The alginate picks up incredible detail. Goosebumps are clearly visible. Tattoos, too, can be seen in some of the works. Covey likes to make the sculptures as true to the human form as possible, so when something goes awry, he tries to fix it by hand.
“Sometimes when I cast, the bellybutton gets filled in or it doesn't get filled in, so I'll have to contact the model and go, ‘Do you have an innie or an outie?' Then when I actually finish it, I'll either dig it out or fill it in,” he says.
Covey has another room dedicated almost entirely to rejects. The sculptures with too many flaws are smashed with a hammer and tossed immediately. But he takes his time with the pieces that exhibit small imperfections. He lets them hang in the reject room before he decides their fate.
“This is one of those pieces that, the model… he couldn't hold the pose,” Covey says, pointing to one flawed sculpture. “I still haven't figured out what I'm going to do with it yet. I may flourish fabric around it, or it could be one that gets broken up.”
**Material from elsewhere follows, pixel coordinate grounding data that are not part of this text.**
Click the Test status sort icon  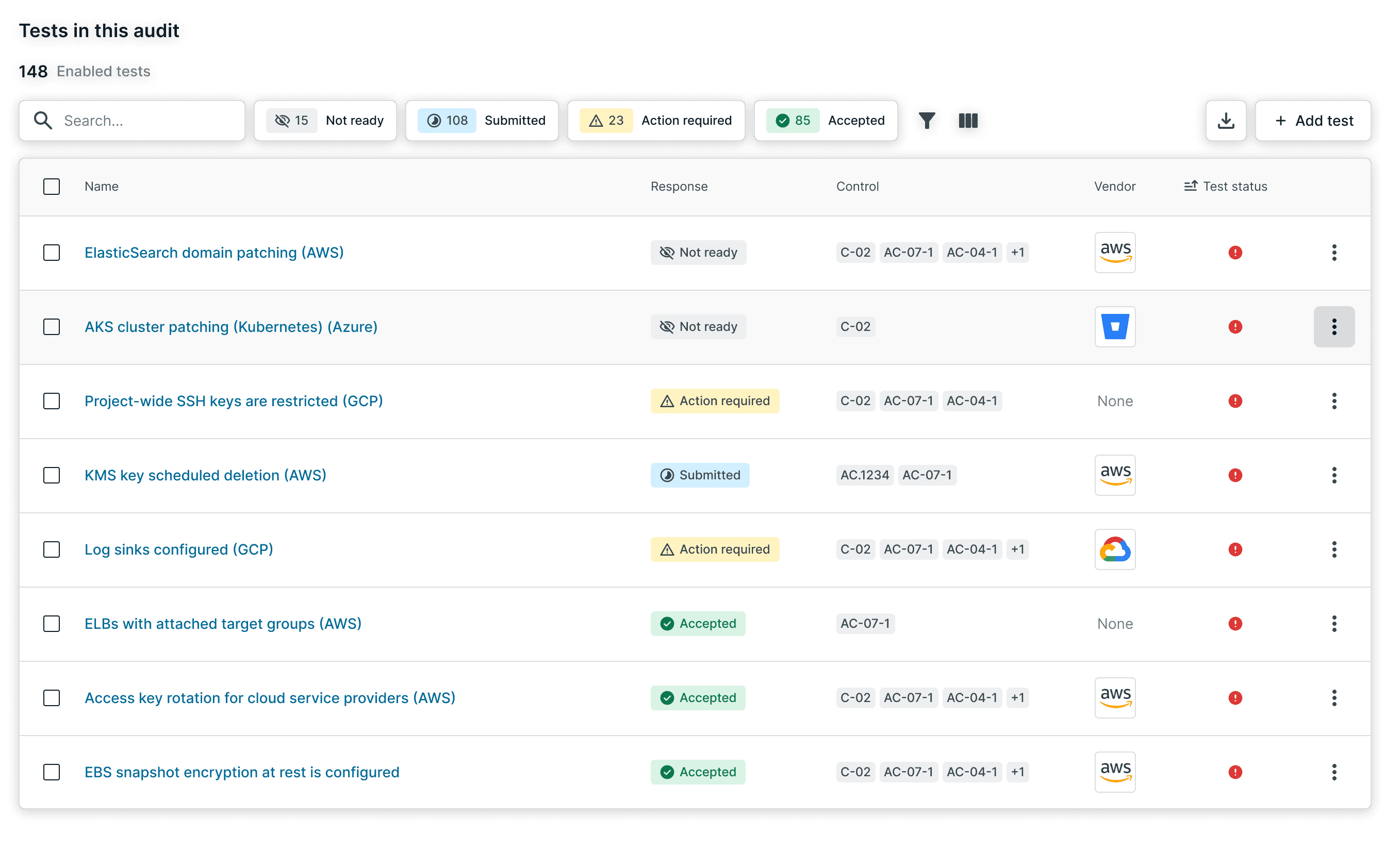[x=1190, y=186]
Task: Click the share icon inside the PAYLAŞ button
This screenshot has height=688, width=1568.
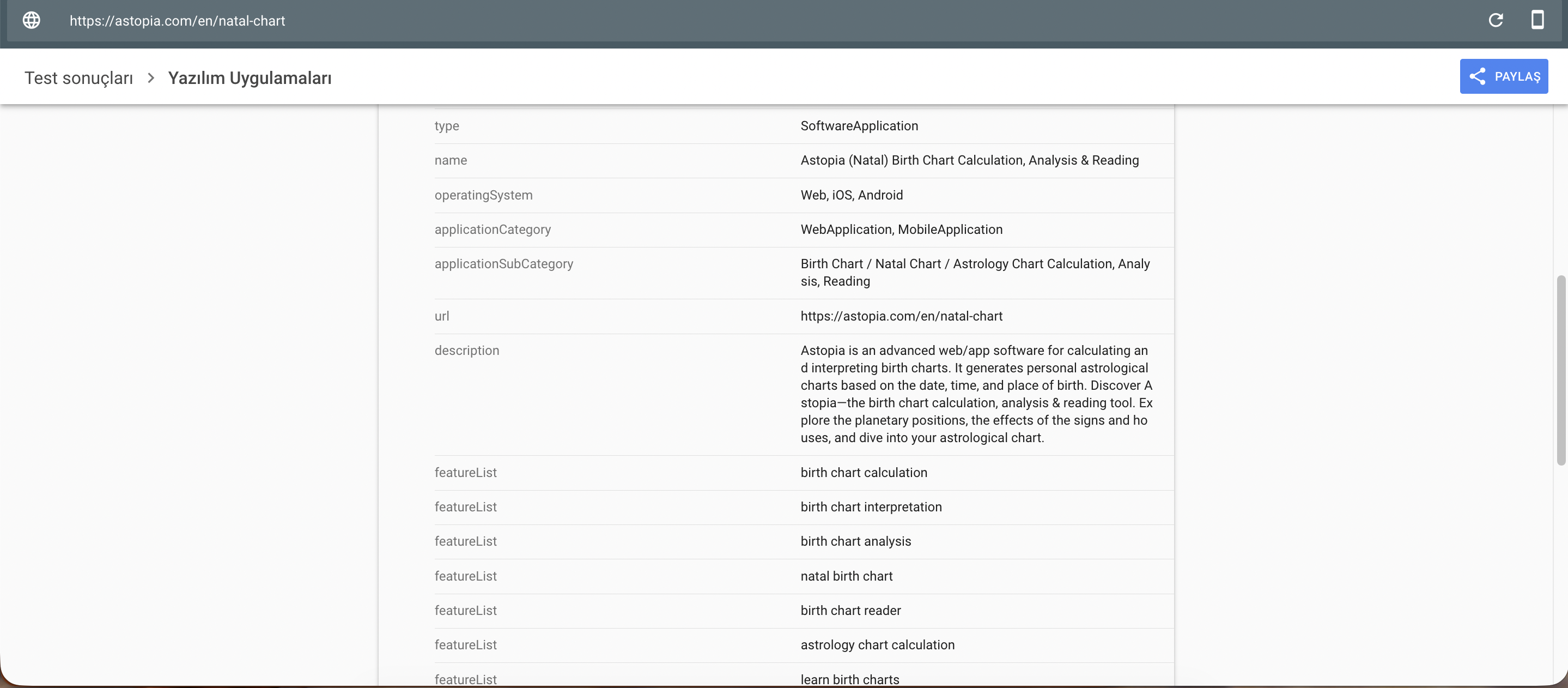Action: click(x=1478, y=76)
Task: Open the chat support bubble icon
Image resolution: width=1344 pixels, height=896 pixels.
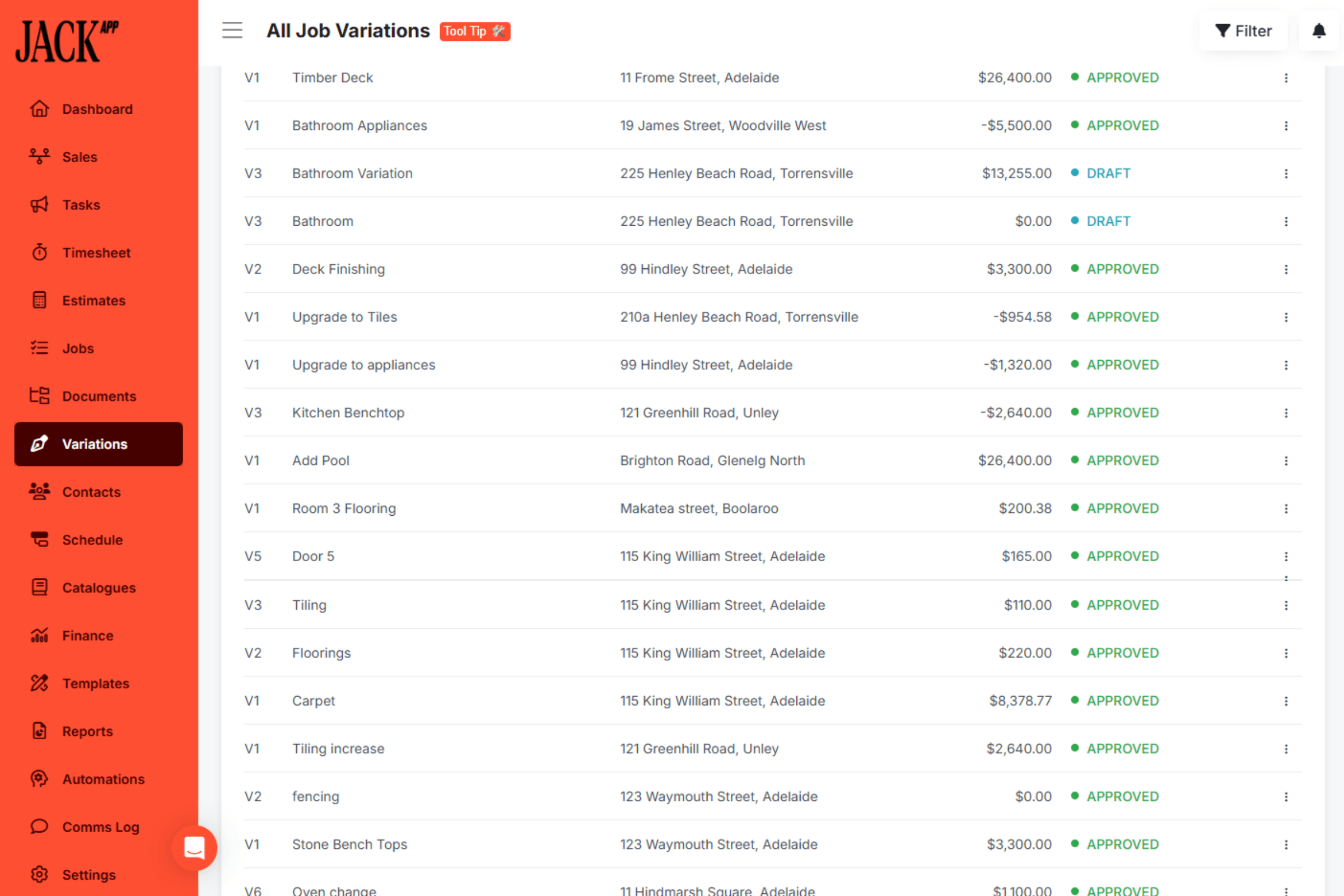Action: pyautogui.click(x=194, y=847)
If a piece does pass the test, it's time to apply paint and other finishing, and that's when Covey says the life-cast process moves from craft to fine art. He's had a lifelong fascination with fabric—something about the way it flows—and has been working on sculpted “modesty drapes” that work as removable loincloths or other embellishments around the torso (he calls his pieces with changeable parts “multi-sculptures”).
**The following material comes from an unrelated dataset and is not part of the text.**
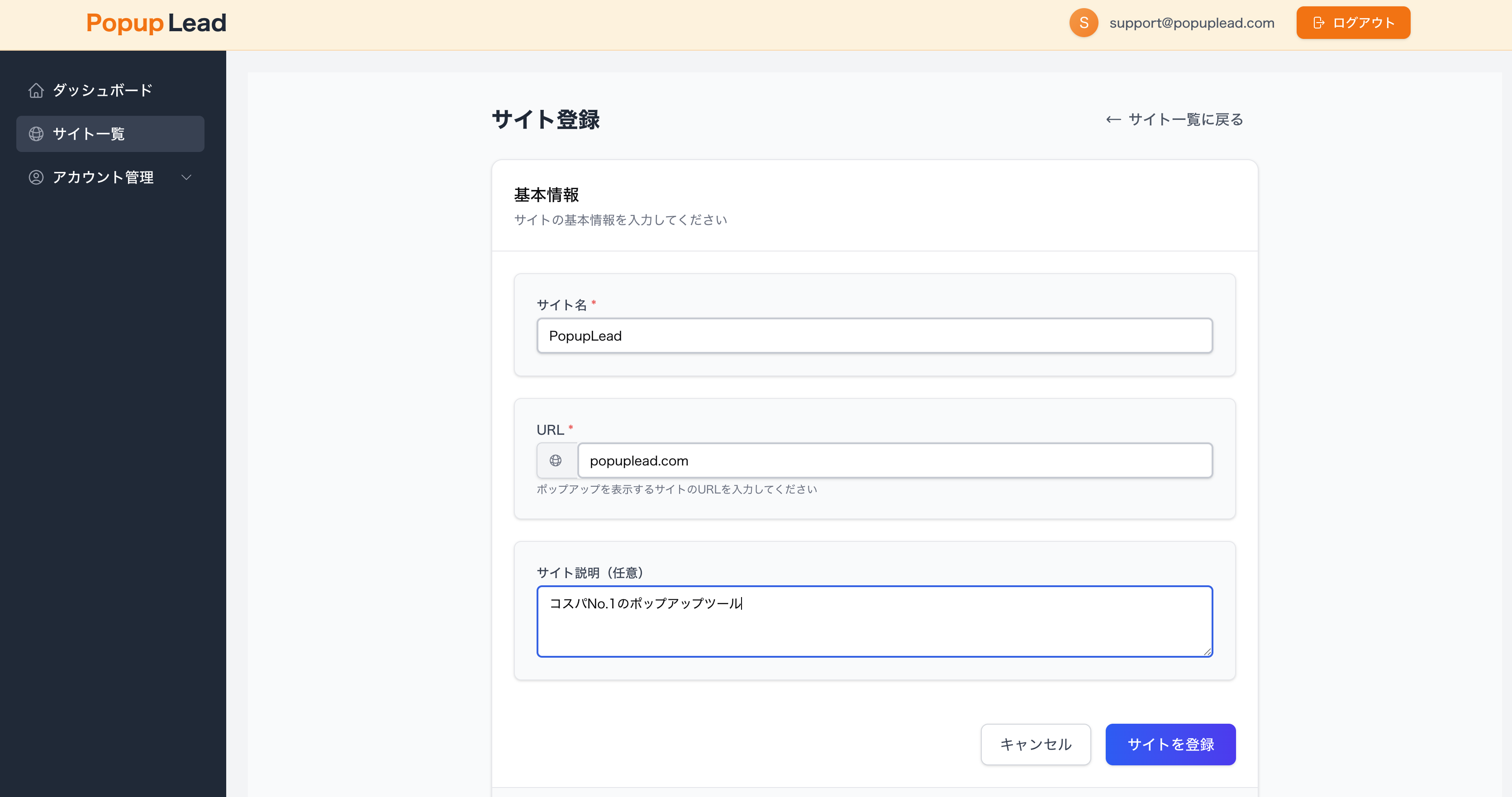Click the back arrow before サイト一覧に戻る
This screenshot has height=797, width=1512.
1113,119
But even with the nudity covered with cloth, it's hard for Covey to find a local gallery willing to show his work.
“I don't think there's really a venue for Dennis' work in the art scene,” says Vicki Leon, a glass artist who's worked in the Art Union building with Covey for years. “So, he creates his own space…. We definitely have a conservative art scene here and it's not a huge one, either, but artists create and Dennis has created everything he needs up there.”
Back in the gallery, he points out a series of pieces that he's finished with acrylic paint and a chemical patina, giving the sculptures a rich, rusted look.
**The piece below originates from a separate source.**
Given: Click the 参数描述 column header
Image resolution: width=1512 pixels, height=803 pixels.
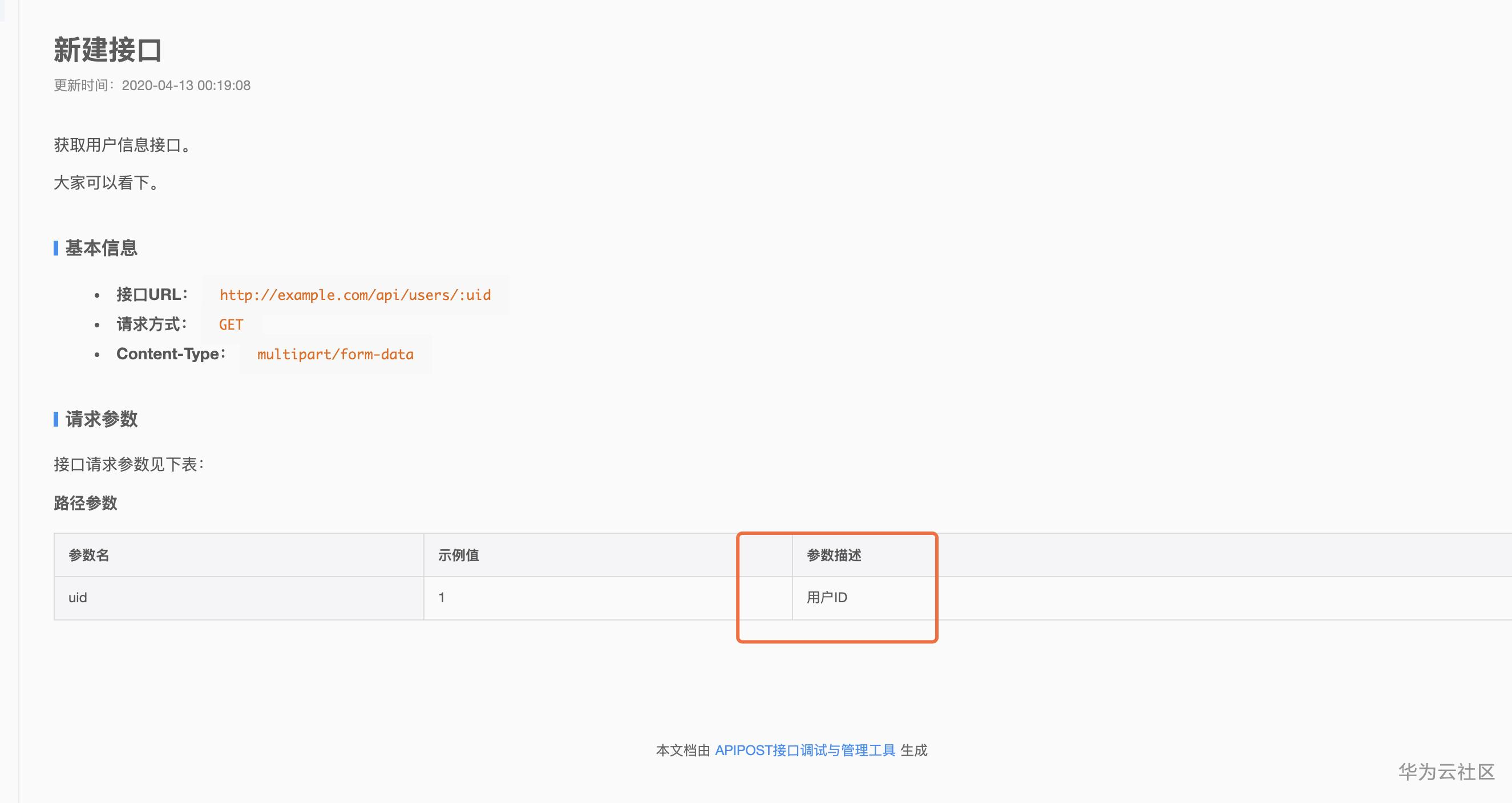Looking at the screenshot, I should coord(834,555).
“These are part of my Earth Relics series,” he says, tracing the colors painted onto the torsos. He begins to explain the narrative behind his work but abruptly cuts himself off. Covey's come up with extraordinarily detailed back-stories to go along with most of his sculptures, but he says he's learned not to tell people unless they ask.
“I came up with this whole idea that the pieces in my Future Artifacts Project series are artifacts from the future, and the pieces were banned by the emperor and they were ordered to be cut apart because of the mores of the time,” he explains. “But I just don't emphasize those stories anymore because there just seemed to be such little interest in them. Collectors either like a piece or they don't.”
In the back of his studio is “Manus Warrior,” a multi-sculpture that's allowed his imagination to run wild.
“His codpiece is made of fingers and it can also go up here,” Covey says, pulling the clump of dangling digits from its spot covering the genitalia and plopping it atop the sculpture's head.
He's been working on the warrior for months. In fact, several of his sculptures are unfinished. “Mars God of War,” another multi-sculpture that comes with a beautifully hand-sculpted helmet, has been in progress for more than two years. Covey holds one or two annual open studios, and the model for “Mars” always stops by to check on the piece's status.
“I have to keep telling him it's not quite done. But, gosh, after two-and-a-half years, I'd hate to screw it up,” he says.